Le bénévolat serait « […] l’un des principaux héritiers des pratiques dites charitables » (p. 172), en s’appuyant sur des valeurs comme le don, la générosité et la solidarité. Mais les manières de faire le bien comme les motifs pour ce faire recouvrent des préoccupations contemporaines comme la liberté, l’égalité, la justice et l’accomplissement personnel. La seconde partie de l’ouvrage nous plonge ainsi au tournant des années 1970-1980 pour nous amener aux portes de l’actualité. Il est question du « secteur bénévole » (chapitre 5), de « l’expérience du bénévolat » (chapitre 6) et des « récits de bénévoles » (chapitre 7). Tous ces chapitres, plus intéressants les uns que les autres, aussi bien pour les historiens et les historiennes que pour toute personne intéressée par la question ou impliquée dans l’expérience du bénévolat, s’appuient sur les résultats d’années de recherche.
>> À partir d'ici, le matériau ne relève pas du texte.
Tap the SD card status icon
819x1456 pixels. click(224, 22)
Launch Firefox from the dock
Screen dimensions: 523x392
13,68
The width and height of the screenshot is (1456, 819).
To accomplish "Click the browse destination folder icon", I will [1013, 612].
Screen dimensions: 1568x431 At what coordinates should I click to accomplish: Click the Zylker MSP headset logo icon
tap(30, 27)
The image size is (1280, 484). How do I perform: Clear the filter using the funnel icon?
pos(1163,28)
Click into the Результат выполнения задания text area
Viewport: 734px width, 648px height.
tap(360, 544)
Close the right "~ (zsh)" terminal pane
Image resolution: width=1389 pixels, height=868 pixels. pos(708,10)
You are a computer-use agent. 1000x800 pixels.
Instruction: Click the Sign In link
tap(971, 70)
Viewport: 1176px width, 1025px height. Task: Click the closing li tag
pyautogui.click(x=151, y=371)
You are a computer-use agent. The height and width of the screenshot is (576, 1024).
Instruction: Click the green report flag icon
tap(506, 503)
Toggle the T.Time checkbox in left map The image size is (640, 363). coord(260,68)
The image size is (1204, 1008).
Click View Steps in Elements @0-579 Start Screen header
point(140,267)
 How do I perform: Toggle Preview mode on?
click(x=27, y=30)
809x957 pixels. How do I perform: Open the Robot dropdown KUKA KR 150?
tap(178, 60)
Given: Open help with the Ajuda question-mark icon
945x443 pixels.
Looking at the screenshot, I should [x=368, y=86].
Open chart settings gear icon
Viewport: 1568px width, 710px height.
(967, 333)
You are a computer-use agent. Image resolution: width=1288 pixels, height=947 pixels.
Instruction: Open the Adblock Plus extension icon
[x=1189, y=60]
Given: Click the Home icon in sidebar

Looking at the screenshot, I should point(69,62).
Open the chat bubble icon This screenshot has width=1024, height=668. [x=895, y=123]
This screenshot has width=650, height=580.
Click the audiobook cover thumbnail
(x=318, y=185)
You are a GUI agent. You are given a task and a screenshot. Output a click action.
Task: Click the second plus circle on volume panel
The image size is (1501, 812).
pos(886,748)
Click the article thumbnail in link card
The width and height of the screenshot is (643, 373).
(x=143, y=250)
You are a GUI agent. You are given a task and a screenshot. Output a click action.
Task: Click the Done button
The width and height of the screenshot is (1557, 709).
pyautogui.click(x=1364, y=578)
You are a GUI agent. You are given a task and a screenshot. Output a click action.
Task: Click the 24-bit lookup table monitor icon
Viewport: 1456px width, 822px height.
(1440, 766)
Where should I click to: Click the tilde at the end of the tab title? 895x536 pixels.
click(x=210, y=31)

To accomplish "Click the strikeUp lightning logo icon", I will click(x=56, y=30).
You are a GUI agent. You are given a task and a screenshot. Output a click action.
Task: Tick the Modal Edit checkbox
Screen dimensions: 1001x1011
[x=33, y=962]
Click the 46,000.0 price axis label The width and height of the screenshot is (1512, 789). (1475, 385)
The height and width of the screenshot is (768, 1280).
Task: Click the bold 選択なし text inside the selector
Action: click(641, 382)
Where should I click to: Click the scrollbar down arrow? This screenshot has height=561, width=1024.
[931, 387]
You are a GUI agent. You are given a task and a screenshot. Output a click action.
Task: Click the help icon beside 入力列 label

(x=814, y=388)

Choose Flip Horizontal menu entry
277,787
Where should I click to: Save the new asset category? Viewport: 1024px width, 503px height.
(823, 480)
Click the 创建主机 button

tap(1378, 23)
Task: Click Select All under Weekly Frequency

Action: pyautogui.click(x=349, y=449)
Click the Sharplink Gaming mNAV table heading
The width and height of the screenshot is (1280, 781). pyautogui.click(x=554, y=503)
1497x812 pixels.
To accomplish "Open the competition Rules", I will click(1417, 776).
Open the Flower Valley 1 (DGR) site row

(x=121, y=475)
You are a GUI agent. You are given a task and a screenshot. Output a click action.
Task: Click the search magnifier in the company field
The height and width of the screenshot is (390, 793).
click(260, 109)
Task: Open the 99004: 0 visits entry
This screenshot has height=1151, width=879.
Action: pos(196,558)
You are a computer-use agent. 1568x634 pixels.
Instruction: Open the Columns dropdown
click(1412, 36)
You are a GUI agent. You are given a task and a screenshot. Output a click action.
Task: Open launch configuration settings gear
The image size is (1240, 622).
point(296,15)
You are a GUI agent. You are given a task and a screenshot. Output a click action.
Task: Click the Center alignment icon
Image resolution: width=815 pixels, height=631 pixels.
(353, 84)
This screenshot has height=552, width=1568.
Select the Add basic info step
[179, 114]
Qu’y apprend-on ? Que le bénévolat comme secteur d’activités institutionnalisé est le produit d’une culture contemporaine centrée sur le sujet individuel, la recherche identitaire, la quête d’un sens éthique ou moral. Il constitue du même souffle une forme de résistance à l’individualisme ambiant, à la perte de repères familiaux et communautaires.

Cette ambivalence se traduit par de fortes tensions entre la rationalisation des pratiques pour des institutions en quête d’efficacité et les finalités pour les bénévoles en quête de sens. À travers les frontières poreuses avec d’autres secteurs (le secteur étatique, le marché privé, le secteur communautaire) mais aussi d’autres manières de faire (l’entraide, le bénévolat obligatoire, etc.), le bénévolat reste une expérience subjective. À l’heure actuelle, cette expérience mobilise environ le tiers de la population québécoise. L’ouvrage de synthèse, le premier sur la question, s’impose par sa pertinence, la richesse de son propos et sa clarté.